Po, the schlubby, lovable, kung fu-fighting panda, returns to help kick off the summer movie season in the highly enjoyable Kung Fu Panda 2. As far as sequels go (and Dreamworks looooves sequels), this was a solid effort.
First off, the animation is stunning. Just astonishingly beautiful. Vibrant colors, sweeping landscapes, and tons of fireworks. I love fireworks. I chose NOT to see this in 3D, which I started to regret about 3/4 of the way through. I hadn’t heard one way or the other if it was worth it or not, and I always err on the side of NO 3D when it comes to blockbusters. That being said, it might have been a mistake.
The plot centers around the maniac outcast Lord Shen (Gary Oldman) trying to take over China with his powerful new weapon, a cannon. Surely kung fu is no match for massive gunfire, or is it? (What do you think?) Along the way, the fact that Po is a panda and his father is a GOOSE is addressed, and you find out where he really comes from. You better brace yourself though, it is really, REALLY, SAD (Baby Po is the cutest THING EVER). No surprise then, that this one had more emotional heft than the first.
The cast is capable enough. I don’t find the vocal talents of the “Furious Five” – Angelina Jolie, Lucy Liu, David Cross, and Seth Rogen (yucky voice) to be anything so remarkable that you couldn’t fill those roles with somebody else, however some characters are cast perfectly. Jack Black’s manic goofball energy is well suited to an animated persona, especially somebody like Po. Several of the more minor characters had voices that worked very well with their role – Dennis Haysbert as Master Ox, James Hong as Mr. Ping, Po’s father. The award for most exciting, expressive, and generally awesome voice goes to Gary Oldman (can he GET any cooler?), who is delicious as the evil villain, a peacock who has been denied his birthright and shunned by his parents. His voice conveys unhinged regal authority with expert ease.

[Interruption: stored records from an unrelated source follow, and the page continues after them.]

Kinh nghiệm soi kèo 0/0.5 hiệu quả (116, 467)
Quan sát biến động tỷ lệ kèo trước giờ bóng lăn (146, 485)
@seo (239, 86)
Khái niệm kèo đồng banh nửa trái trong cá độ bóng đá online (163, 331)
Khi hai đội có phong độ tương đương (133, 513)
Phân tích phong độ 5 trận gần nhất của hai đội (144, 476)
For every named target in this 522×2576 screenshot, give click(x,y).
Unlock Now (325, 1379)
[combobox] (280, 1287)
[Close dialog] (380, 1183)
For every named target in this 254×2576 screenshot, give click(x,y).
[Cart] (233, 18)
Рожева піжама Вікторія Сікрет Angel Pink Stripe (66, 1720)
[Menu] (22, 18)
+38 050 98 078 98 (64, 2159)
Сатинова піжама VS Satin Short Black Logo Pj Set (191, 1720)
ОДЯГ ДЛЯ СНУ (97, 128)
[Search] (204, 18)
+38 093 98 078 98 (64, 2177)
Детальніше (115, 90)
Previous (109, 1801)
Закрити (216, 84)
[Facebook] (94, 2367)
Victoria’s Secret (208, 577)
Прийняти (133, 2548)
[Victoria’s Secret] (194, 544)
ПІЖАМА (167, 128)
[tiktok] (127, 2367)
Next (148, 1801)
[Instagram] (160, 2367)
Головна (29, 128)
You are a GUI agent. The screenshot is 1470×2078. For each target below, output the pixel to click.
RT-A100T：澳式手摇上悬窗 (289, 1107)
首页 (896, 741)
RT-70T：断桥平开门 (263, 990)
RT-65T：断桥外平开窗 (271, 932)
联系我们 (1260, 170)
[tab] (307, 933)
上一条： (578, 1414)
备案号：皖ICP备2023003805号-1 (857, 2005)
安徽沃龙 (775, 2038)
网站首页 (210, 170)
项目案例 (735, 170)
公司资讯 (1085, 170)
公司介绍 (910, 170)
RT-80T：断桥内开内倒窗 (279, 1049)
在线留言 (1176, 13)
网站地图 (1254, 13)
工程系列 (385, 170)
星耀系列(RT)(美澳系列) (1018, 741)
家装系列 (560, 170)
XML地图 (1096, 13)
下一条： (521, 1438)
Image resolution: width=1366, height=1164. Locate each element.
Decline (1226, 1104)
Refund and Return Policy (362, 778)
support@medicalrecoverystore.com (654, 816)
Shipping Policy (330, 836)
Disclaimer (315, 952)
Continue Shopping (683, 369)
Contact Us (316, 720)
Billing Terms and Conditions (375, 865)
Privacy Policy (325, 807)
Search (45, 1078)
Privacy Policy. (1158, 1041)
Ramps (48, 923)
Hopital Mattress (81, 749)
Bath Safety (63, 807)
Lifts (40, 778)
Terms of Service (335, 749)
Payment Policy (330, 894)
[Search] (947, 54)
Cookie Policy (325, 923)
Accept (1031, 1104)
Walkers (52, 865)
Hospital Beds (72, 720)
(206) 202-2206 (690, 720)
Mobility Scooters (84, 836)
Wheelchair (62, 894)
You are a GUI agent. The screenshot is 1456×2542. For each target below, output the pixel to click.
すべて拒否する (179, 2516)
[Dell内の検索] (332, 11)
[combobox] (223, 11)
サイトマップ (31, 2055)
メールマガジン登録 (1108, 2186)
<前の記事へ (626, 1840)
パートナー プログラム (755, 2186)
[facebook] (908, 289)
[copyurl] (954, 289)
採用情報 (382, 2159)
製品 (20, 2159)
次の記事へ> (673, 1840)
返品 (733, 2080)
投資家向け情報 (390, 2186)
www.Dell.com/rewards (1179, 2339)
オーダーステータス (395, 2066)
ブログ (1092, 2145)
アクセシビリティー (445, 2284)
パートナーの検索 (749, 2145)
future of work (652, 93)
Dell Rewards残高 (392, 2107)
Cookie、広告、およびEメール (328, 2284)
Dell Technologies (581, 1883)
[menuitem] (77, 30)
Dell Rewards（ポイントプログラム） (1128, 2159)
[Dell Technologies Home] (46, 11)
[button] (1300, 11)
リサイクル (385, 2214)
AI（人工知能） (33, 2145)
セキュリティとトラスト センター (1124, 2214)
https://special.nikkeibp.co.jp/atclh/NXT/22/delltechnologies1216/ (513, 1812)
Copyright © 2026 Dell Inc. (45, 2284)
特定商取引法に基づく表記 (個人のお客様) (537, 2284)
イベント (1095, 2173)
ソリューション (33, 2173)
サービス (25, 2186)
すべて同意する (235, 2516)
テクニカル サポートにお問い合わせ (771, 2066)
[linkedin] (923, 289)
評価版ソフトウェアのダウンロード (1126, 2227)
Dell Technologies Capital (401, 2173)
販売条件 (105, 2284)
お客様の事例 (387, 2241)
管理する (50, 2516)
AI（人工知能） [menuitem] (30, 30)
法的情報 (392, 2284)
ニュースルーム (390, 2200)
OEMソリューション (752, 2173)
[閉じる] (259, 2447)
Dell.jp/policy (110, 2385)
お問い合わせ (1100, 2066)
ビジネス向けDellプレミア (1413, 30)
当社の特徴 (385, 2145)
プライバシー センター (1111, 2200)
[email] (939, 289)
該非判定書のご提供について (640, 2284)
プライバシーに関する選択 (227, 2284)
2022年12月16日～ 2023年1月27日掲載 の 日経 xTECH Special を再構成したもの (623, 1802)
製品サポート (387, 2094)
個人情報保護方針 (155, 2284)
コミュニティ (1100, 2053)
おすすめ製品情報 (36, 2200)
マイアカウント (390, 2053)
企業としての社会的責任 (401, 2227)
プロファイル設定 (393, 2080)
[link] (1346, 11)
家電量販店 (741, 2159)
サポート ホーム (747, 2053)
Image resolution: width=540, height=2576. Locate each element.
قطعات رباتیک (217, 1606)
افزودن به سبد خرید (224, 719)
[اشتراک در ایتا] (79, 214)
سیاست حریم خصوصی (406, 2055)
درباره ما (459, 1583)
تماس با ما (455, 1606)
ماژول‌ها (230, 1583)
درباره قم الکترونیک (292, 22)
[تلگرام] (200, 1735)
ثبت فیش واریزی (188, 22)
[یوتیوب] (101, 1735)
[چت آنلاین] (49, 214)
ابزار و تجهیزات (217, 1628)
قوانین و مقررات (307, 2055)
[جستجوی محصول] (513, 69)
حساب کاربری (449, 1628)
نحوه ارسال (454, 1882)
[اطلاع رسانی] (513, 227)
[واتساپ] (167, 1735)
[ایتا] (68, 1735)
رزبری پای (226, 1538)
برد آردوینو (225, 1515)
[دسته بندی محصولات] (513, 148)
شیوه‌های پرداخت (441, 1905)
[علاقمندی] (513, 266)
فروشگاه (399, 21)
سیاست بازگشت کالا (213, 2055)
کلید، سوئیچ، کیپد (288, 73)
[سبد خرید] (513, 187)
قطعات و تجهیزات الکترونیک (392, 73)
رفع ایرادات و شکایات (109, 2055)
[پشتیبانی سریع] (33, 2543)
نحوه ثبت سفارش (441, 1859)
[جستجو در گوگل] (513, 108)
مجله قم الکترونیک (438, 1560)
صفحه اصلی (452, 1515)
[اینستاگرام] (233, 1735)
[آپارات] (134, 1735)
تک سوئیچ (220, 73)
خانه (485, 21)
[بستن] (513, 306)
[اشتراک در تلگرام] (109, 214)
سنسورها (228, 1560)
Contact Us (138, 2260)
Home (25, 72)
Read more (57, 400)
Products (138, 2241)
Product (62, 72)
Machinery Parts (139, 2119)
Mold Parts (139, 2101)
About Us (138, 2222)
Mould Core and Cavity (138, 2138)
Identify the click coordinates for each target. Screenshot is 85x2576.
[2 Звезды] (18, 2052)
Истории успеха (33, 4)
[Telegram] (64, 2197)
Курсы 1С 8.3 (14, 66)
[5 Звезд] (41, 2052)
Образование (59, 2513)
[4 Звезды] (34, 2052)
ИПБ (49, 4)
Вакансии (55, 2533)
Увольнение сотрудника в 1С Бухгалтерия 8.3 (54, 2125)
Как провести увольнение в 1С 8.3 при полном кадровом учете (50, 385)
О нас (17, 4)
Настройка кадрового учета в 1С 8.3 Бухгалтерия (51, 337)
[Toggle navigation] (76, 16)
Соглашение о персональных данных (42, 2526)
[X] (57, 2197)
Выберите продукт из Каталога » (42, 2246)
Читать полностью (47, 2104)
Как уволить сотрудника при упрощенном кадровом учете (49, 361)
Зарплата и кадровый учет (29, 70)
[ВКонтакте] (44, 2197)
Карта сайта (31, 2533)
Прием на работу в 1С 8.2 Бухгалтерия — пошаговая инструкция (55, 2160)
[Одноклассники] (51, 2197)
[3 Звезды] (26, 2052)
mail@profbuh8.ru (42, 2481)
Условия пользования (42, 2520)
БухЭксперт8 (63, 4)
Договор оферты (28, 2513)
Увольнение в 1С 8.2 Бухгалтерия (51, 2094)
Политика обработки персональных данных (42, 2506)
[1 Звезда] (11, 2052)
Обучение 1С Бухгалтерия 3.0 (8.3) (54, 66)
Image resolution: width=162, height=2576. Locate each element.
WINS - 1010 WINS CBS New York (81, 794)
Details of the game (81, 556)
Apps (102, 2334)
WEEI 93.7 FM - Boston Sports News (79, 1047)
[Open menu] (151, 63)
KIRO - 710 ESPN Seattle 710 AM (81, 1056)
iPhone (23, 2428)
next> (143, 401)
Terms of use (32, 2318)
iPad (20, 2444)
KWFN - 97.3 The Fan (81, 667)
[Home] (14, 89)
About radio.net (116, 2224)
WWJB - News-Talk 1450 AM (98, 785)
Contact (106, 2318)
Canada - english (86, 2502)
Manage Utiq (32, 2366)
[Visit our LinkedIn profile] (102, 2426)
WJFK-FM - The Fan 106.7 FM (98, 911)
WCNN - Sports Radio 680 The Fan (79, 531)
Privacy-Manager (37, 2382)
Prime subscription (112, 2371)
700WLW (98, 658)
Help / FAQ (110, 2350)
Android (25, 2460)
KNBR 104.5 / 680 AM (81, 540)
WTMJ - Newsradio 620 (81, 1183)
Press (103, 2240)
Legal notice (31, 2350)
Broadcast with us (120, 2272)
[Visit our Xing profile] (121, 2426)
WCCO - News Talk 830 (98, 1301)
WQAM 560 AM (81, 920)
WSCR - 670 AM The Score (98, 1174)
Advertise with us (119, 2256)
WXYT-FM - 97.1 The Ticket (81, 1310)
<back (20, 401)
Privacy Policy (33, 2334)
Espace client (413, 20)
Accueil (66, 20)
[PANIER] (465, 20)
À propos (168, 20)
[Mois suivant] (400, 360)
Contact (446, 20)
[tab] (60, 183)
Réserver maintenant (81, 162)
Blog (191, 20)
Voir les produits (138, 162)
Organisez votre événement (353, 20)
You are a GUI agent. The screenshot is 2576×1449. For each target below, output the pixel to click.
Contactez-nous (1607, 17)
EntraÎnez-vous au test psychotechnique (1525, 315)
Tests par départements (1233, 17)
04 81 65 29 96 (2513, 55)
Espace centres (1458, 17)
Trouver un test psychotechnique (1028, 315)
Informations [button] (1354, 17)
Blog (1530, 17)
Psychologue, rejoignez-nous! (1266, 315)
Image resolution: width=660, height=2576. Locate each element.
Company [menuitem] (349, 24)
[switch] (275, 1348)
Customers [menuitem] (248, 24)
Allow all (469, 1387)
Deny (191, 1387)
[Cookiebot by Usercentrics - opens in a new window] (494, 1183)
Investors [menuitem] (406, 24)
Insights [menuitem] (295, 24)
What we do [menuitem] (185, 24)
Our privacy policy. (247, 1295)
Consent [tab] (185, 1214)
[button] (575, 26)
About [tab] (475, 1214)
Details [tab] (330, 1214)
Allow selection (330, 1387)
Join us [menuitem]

The score by John Powell (who did the killer score for How To Train Your Dragon) and Hans Zimmer (who has done amazing scores for shitloads of amazing movies) is lovely. And scores matter.
I enjoyed this about as much as the original, although there’s a little less comedy this time around. Who knows what the future holds for the third one (that’s right) because there’s a shocking final scene that pretty much guarantees a trilogy. With a killer setup, more gorgeous animation, and (hopefully) another enchanting story, Dreamworks can breathe a sigh of relief, because I’m already looking forward to buying that ticket.